Handling Bulk Excel Data Ingestion with Java
When building enterprise applications, developers often encounter the need to process large datasets stored in Excel files. Directly loading such data into memory using conventional methods can lead to performance degradation or out-of-memory errors. This article explores an optimized approach for importing substantial Excel content using Java, focusing on efficient resource management and scalability.
Leveraging Apache POI for Streamed Excel Processing
The Apache POI library is widely used for reading and writing Microsoft Office documents in Java. While the standard Workbook interface works well for small files, it loads the entire document into memory. For hendling large spreadsheets—especially those exceeding tens of thousands of rows—it's bettter to use event-based parsing through org.apache.poi.xssf.eventusermodel, which processes data incrementally without full in-memory representation.

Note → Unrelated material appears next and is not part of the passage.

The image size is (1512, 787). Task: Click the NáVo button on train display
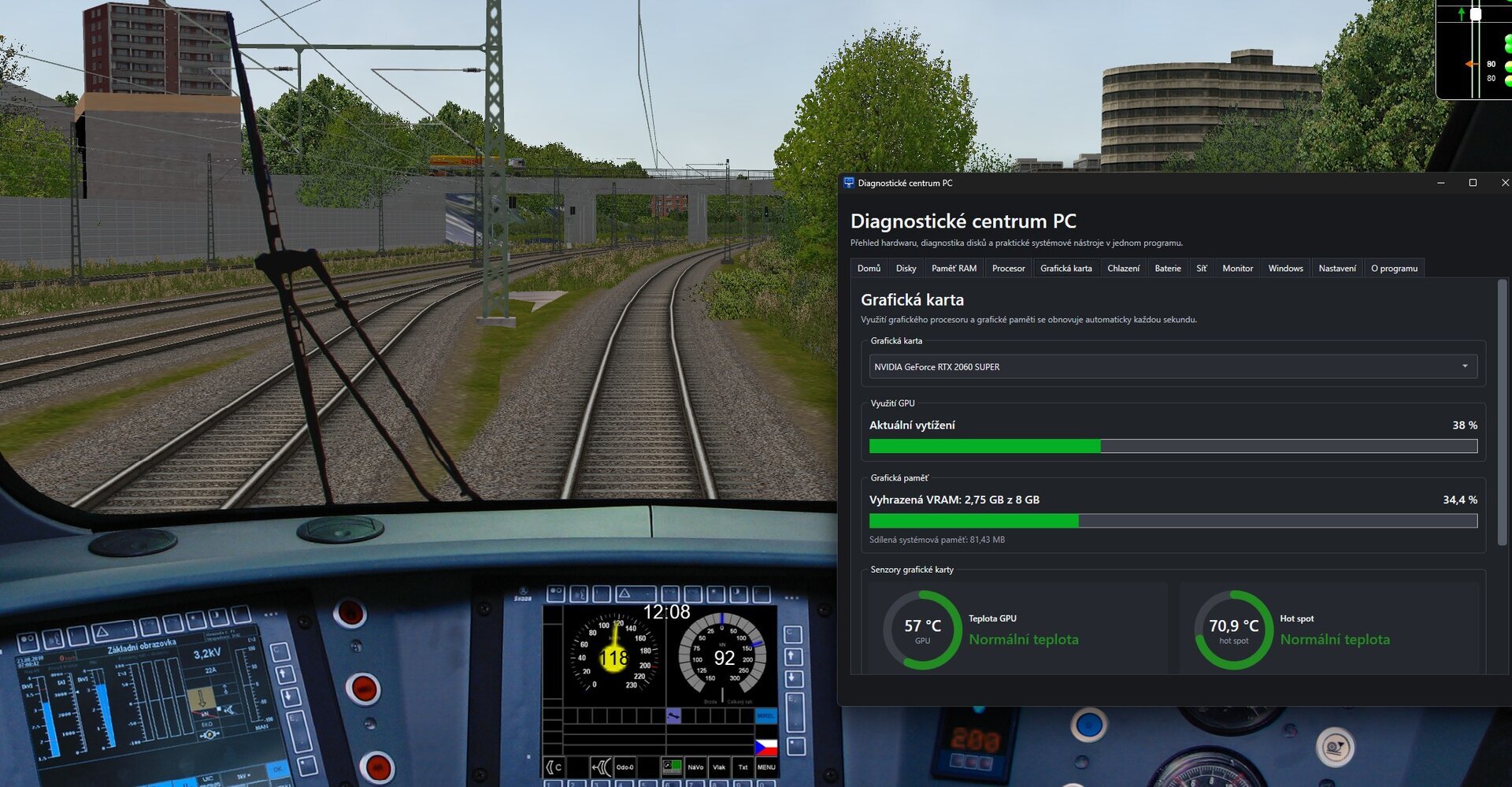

Maven Dependency Configuration
To enable Excel file processing, include the following dependency in your pom.xml:
<dependency>
<groupId>org.apache.poi</groupId>
<artifactId>poi-ooxml</artifactId>
<version>5.2.4</version>
</dependency>
Implementing a Memory-Efficient Importer
Below is a refined implementation that reads an XLSX file row by row using XSSFReader and SAX-style event handling:
import org.apache.poi.openxml4j.opc.OPCPackage;
import org.apache.poi.xssf.eventusermodel.XSSFReader;
import org.apache.poi.xssf.model.SharedStringsTable;
import org.apache.poi.xssf.usermodel.XSSFRichTextString;
import org.xml.sax.Attributes;
import org.xml.sax.InputSource;
import org.xml.sax.SAXException;
import org.xml.sax.XMLReader;
import org.xml.sax.helpers.DefaultHandler;
import org.xml.sax.helpers.XMLReaderFactory;
import java.io.FileInputStream;
import java.io.InputStream;
import java.util.ArrayList;
import java.util.List;
public class StreamingExcelImporter extends DefaultHandler {
private SharedStringsTable sharedStrings;
private List<String> currentRow;
private StringBuilder characterData;
private boolean isCellActive;
public void process(String filePath) throws Exception {
try (FileInputStream input = new FileInputStream(filePath);
OPCPackage pkg = OPCPackage.open(input)) {
XSSFReader reader = new XSSFReader(pkg);
sharedStrings = reader.getSharedStringsTable();
XMLReader parser = XMLReaderFactory.createXMLReader();
parser.setContentHandler(this);
InputStream sheetStream = reader.getSheetsData().next();
InputSource sheetSource = new InputSource(sheetStream);
parser.parse(sheetSource);
sheetStream.close();
}
}
@Override
public void startElement(String uri, String localName, String qName, Attributes attributes) {
if ("row".equals(localName)) {
currentRow = new ArrayList<>();
} else if ("c".equals(localName)) {
isCellActive = true;
characterData = new StringBuilder();
}
}
@Override
public void endElement(String uri, String localName, String qName) {
if ("c".equals(localName) && isCellActive) {
String cellValue = convertCellValue(characterData.toString().trim());
currentRow.add(cellValue);
isCellActive = false;
} else if ("row".equals(localName)) {
// Process complete row
handleRow(currentRow);
}
}
@Override
public void characters(char[] ch, int start, int length) {
if (isCellActive) {
characterData.append(ch, start, length);
}
}
private String convertCellValue(String rawValue) {
try {
if (sharedStrings == null) return rawValue;
int index = Integer.parseInt(rawValue);
return new XSSFRichTextString(sharedStrings.getEntryAt(index)).toString();
} catch (NumberFormatException e) {
return rawValue;
}
}
private void handleRow(List<String> row) {
// Example: print tab-separated values
System.out.println(String.join("\t", row));
// Replace with business logic: save to DB, validate, etc.
}
public static void main(String[] args) {
StreamingExcelImporter importer = new StreamingExcelImporter();
try {
importer.process("data.xlsx");
} catch (Exception e) {
e.printStackTrace();
}
}
}
This implementation avoids loading the entire workbook into memory by parsing the underlying XML structure directly. It uses a callback-driven model where each row is processed as it’s read, making it suitable for files with hundreds of thousands of entries.
Performance Considerations
- Memory Usage: The streaming method keeps memory consumption constant regardless of file size.
- Data Handling: Instead of storing all rows, consider forwarding them immediately to a database via batch inserts or reactive streams.
- Error Resilience: Wrap critical sections in try-catch blocks and implement checkpointing for long-runing imports.